What is needed | In the data below, copy everything from the line containing "Screen dimensions: 706x1568" down to the line containing "click(x=150, y=1460)", substituting "receipt" for "invoice" and leaving the rest unchanged.

Entries provided |
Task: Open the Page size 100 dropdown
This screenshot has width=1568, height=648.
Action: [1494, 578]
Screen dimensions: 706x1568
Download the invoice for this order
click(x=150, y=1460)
==
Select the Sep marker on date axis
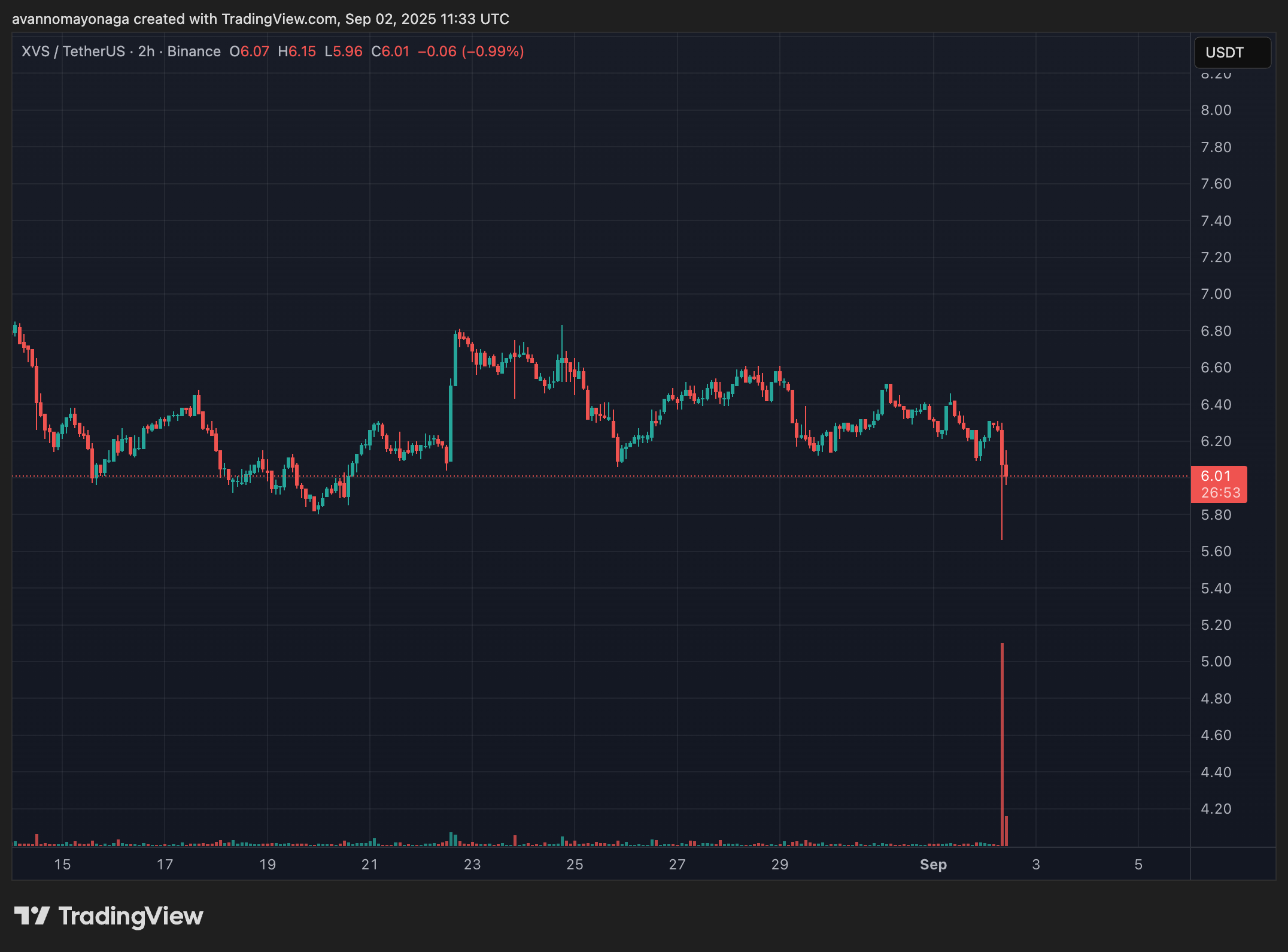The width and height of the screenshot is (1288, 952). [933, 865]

Reply to the exercise |
Screen dimensions: 706x1568
Download the receipt for this order
click(x=150, y=1460)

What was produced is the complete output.